Come funziona la dieta Shangri-La

Secondo lo psicologo, il nostro peso dipende essenzialmente dall'equilibrio tra fame e sazietà. Tale equilibrio, secondo la dieta Shagri-La, dipende a sua volta in modo determinante dall'appetibilità dei cibi che ingeriamo. Ritenere dei cibi meno appetibili ci farà mangiare di meno e quindi dimagrire "naturalmente": in questo modo, secondo l'esperto, mangeremo solo quando avremo realmente appetito.

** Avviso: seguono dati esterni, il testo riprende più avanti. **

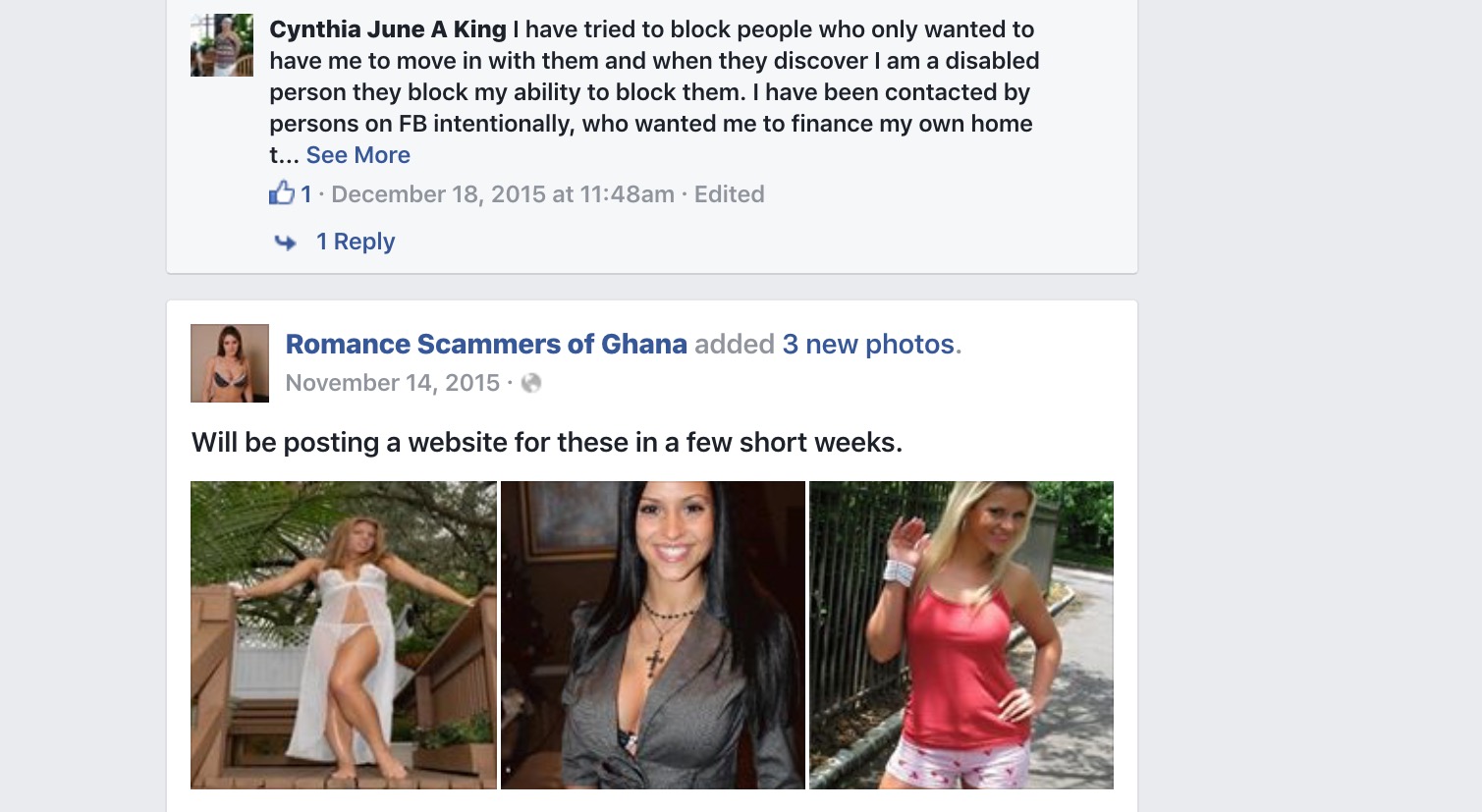
Task: Click the December 18, 2015 comment timestamp
Action: tap(503, 194)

Ma andiamo più nel dettaglio: la dieta Shangri-La propone di assumere dalle 100 alle 400 kcal al giorno di un cibo dal sapore neutro. Il segreto di questa dieta risiede in due alimenti ritenuti da Robert miracolosi: egli, infatti, propone di consumare olio di oliva o acqua zuccherata un'ora prima dei pasti: questa pratica ridurrebbe di molto l'appetito e consentirebbe dunque di introdurre tramite alimentazione meno calorie, e quindi dimagrire. Robert consiglia anche di introdurre nella dieta cibi nuovi, possibilmente che abbiano poco sapore, che non invoglino dunque ad un consumo smodato.

Dunque, la dieta Shangri-La può funzionare solo eliminando i cibi preferiti, quelli di cui si abusa, e sostituirli con altri che riteniamo meno appetibili. Non assumendo più di 400 kcal al giorno, l'organismo riuscirebbe a dissociare il rapporto tra sapore e calorie e a raggiungere una sensazione di appagamento tale da ridurre l'appetito nel corso della giornata, con conseguenze positive sulla perdita di peso.

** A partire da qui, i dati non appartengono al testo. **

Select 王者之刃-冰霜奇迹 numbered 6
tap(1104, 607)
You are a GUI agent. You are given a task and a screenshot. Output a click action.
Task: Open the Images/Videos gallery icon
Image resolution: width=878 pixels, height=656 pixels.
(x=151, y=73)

Infine, la dieta Shangri-La non prevede il controllo delle quantità delle porzioni, fatta eccezione per l'acqua zuccherata o l'olio d'oliva da assumere prima dei pasti.

Il potere saziante dell'olio d'oliva

Alcune molecole aromatiche contenute nell'olio extravergine di oliva sarebbero in grado di stimolare il senso di sazietà. L'azione benefica dell'olio d'oliva non si limiterebbe all'olfatto, ma sarebbe in grado di prolungarsi nel corso della digestione degli alimenti. Inoltre, tra i principali benefici di questo alimento ricordiamo che:

  • previene malattie cardiovascolari;
  • ha importanti proprietà antiossidanti;
  • combatte il diabete;
  • aiuta ad abbassare la pressione;
  • aiuta a prevenire le rughe e idrata la pelle.